Para oficializar: Linguística é a ciência que tem por objeto de estudo a linguagem, ou seja, estuda os fenômenos linguísticos e pode ser dividida em vários estudos. Dentre eles:
  • fonética, o estudo dos diferentes sons empregados na linguagem;
  • fonologia, o estudo dos padrões dos sons básicos de uma língua;
  • morfologia, o estudo da estrutura interna das palavras;
  • sintaxe, o estudo de como a linguagem combina palavras para formar frases gramaticais.
  • semântica, podendo ser, por exemplo, formal ou lexical, o estudo dos sentidos das frases e das palavras que a integram;
As divisões da Linguística vão muito além dessas, e neste trabalho vamos abordar alguns tópicos bem interessantes: as Dicotomias de Ferdinand Sausurre (pai da nossa ciência), Arbitrariedade e Linearidade, Variação Linguística e, por fim, Preconceito Linguístico.

Sobre as Dicotomias de Sausurre, veremos as quatro divisões básicas que foram usadas pelo linguista e que, por meio delas, foi capaz de garantir à linguística seu status de ciência. São elas: Langue x Parole; Diacronia x Sincronia; Paradigma x Sintagma e Significante x Significado.

Referente à Arbitrariedade e Linearidade, falaremos dos significados das palavras, do por quê de uma porta chamar-se “porta” e não “paçoca”; ambas são palavras, mas o que atribui os seus respectivos significados?

Para Variação Linguística reservamos um trabalho detalhado sobre as diferenças que podem haver em uma mesma língua. Falando assim parece vago, mas vamos imaginar: um mineiro tem uma variação diferente de um paulista, que fala diferente do pernambucano, que fala diferente do gaúcho e por aí vai... Note que todos eles falam português, com suas devidas variedades, e é isso que abordaremos sobre o tema.
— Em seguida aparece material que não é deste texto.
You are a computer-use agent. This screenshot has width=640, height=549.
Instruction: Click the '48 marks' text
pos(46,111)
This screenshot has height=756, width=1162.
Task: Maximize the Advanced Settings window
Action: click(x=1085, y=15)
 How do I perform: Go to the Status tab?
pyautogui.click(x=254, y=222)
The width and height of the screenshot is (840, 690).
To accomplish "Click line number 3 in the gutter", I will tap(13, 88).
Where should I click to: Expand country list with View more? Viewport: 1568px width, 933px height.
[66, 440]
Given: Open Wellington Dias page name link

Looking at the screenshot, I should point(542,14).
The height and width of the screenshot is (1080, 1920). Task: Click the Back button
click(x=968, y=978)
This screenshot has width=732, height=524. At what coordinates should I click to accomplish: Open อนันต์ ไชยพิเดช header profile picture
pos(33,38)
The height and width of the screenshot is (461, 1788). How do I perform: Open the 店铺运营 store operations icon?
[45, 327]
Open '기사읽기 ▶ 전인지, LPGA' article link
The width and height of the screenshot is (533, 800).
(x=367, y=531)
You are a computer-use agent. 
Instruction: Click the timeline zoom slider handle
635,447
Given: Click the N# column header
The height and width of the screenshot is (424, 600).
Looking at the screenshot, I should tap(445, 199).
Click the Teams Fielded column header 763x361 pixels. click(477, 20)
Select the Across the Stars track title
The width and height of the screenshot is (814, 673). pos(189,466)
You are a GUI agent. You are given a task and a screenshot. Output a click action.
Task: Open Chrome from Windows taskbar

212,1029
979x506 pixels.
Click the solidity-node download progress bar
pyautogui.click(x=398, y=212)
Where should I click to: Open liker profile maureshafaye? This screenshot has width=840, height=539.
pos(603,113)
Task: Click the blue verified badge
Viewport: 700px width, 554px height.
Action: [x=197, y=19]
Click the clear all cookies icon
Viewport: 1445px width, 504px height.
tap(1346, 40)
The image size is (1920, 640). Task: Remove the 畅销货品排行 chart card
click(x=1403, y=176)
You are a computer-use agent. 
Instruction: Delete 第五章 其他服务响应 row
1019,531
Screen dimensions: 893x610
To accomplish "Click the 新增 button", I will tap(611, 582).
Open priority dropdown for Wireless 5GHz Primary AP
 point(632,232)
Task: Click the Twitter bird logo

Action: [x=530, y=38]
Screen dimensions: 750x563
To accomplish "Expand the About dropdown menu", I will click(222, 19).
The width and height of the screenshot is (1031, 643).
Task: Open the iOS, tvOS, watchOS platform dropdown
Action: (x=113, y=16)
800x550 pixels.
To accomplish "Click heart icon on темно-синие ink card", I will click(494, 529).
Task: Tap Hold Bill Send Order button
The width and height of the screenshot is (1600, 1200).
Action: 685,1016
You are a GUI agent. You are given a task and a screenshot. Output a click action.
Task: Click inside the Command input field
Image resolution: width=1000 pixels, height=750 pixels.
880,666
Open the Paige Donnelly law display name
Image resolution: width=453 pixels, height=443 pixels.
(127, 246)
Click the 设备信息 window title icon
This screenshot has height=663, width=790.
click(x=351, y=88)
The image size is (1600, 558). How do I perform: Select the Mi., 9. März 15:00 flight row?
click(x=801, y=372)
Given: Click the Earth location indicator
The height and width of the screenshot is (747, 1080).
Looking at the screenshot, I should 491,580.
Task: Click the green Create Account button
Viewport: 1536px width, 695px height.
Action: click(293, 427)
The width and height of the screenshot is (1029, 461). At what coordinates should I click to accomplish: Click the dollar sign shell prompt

Por último, mas não menos importante, falaremos de Preconceito Linguístico – um dentre tantos outros, e bem antigo, vem antes mesmo da Linguística. Quais as causas, o que acarreta, as diferenças que gera nos falantes de uma mesma língua. Mesmo parecendo abstrato, esse tipo de preconceito é muito recorrente, e não só dos falantes de língua portuguesa.

Agora que você está bem informado, vamos à leitura?

Texto por Jonatahas Souza
Arte por Jéssica Lima

Dicotomias Saussurianas

Antigamente os pesquisadores acreditavam no parentesco entre as línguas. Havia o agrupamento das línguas em famílias de acordo com a afinidade entre elas. Os pesquisadores tinham interesse em saber como as línguas evoluíram, e os estudos eram histórico-comparatistas.

No final do século XIX e início do século XX, começaram a aparecer pesquisadores interessados na língua como um fator social. Nesse momento surgiram uma das primeiras preocupações de Saussure, antes mesmo de começar a postular suas teorias, que foi a organização metodológica dos estudos linguísticos. Até então vários estudiosos travam de coisas diferentes com nomes iguais e vice-versa, ou seja, havia a ausência de uma terminologia adequada, precisa e objetiva, que dificultava-lhes as expressões das ideias e, consequentemente, alongava o caminho que levaria a habitação da linguística como ciência, afinal, como só a é ciência universal é necessário que sua nomenclatura também seja universal.

Na tentativa de racionalizar o estudo linguístico, Saussure, em seu “Curso de Linguística Geral” propõe o seguinte esquema:
  • Linguagem: língua e fala;
  • Língua: sincronia e diacronia;
  • Sincronia: relações paradigmáticas e relações sintagmáticas;
Como se pode ver, a teoria de Saussure se desenvolve não apenas através de divisões, mas a partir do estudo das oposições segundo uma mesma noção dicotômica, como se pode ver também na sua teoria do signo linguístico:
  • Signo = Significante + Significado
  • Princípios de Signo = Arbitrariedade + Linearidade

A primeira dicotomia que vamos apresentar é entre língua e fala.

Para Saussure, a linguagem tem um lado social, a língua (langue) e um lado individual, a fala (parole).

A língua é usada entre os membros de uma comunidade, que seguem um determinado sistema linguístico, e a fala é o registro individual da capacidade de linguagem, é a maneira que cada pessoa adota para se expressar. Ela é coletiva, social e sistemática: quer dizer que ela é um sistema, um conjunto organizado, que se define pelas oposições a outros, produto que o individuo registra passivamente.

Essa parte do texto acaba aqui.